Data to use:
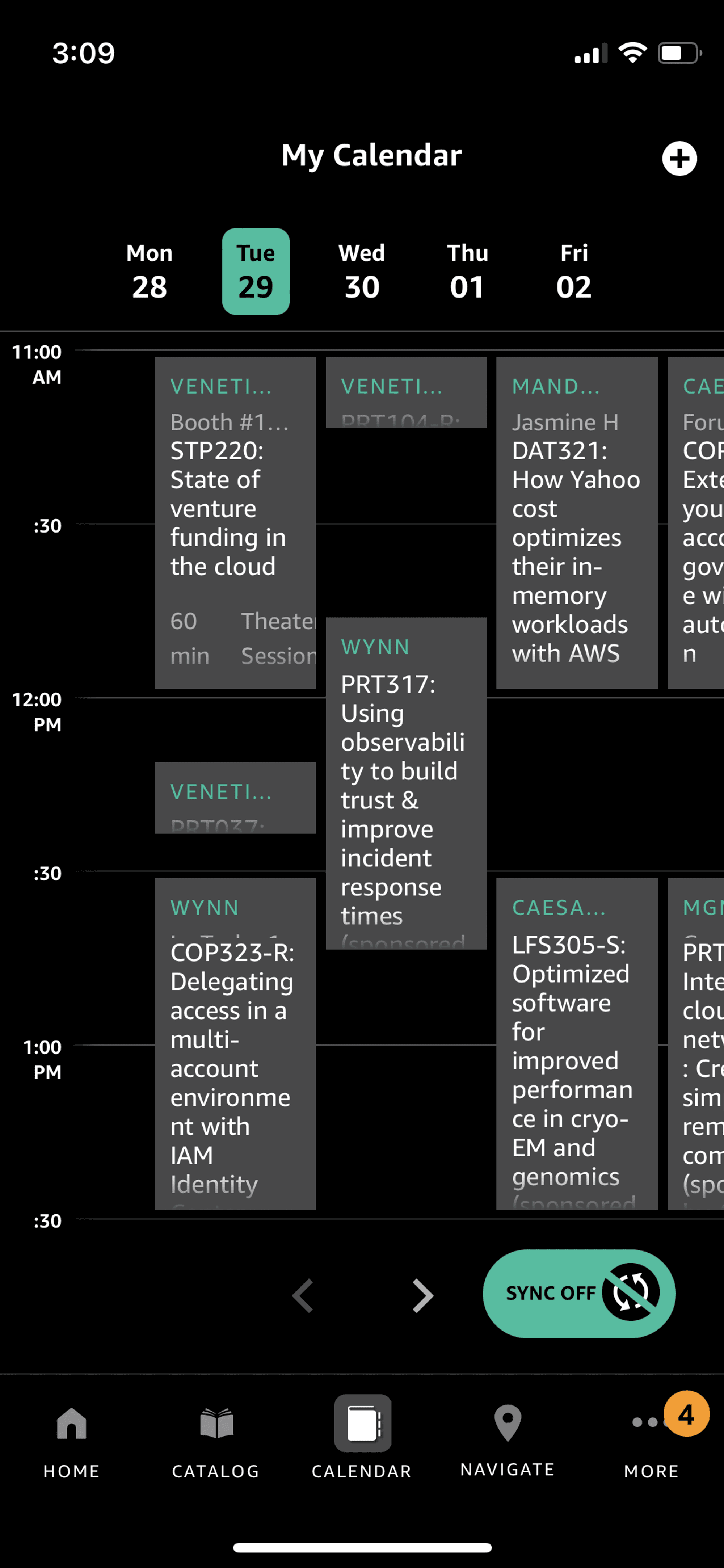Select Mon 28 in the date strip

pyautogui.click(x=150, y=272)
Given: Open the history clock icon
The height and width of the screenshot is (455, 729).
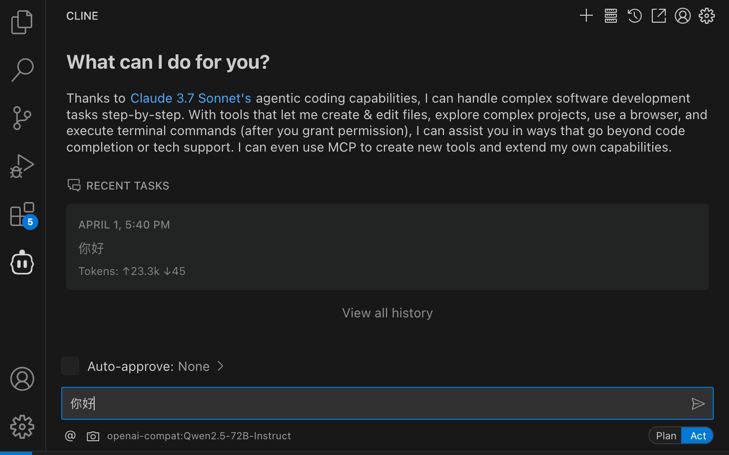Looking at the screenshot, I should [635, 16].
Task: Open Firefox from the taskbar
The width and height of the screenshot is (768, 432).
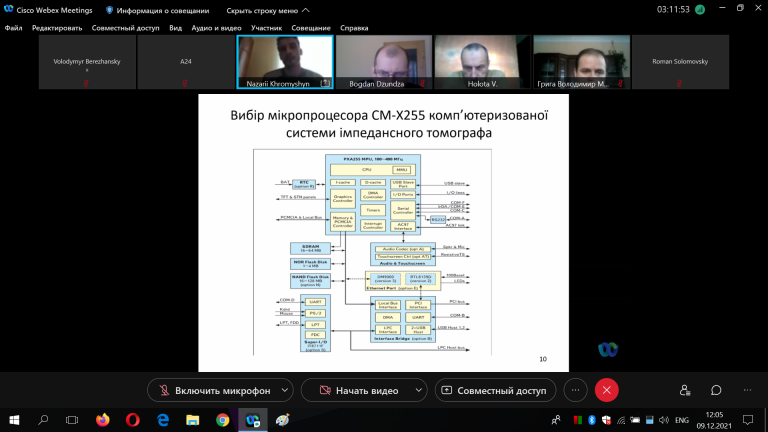Action: tap(103, 420)
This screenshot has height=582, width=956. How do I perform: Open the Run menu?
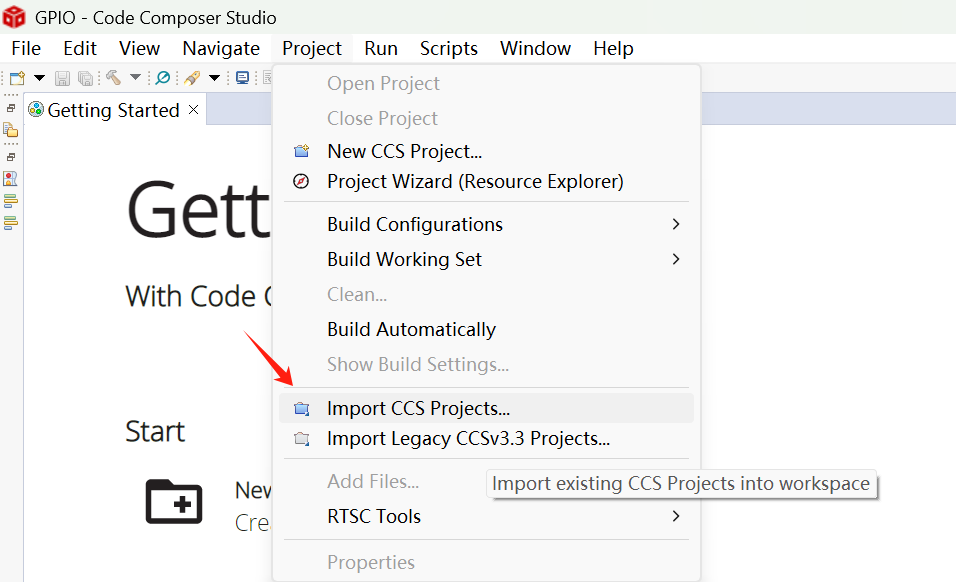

Required work:
Each line from the one that holds "The width and" through the end of the material should be repeated exactly, and nothing more. Leave out any picture.

Response below:
The width and height of the screenshot is (768, 432).
Action: tap(103, 420)
This screenshot has height=582, width=956. How do I perform: Open the Run menu?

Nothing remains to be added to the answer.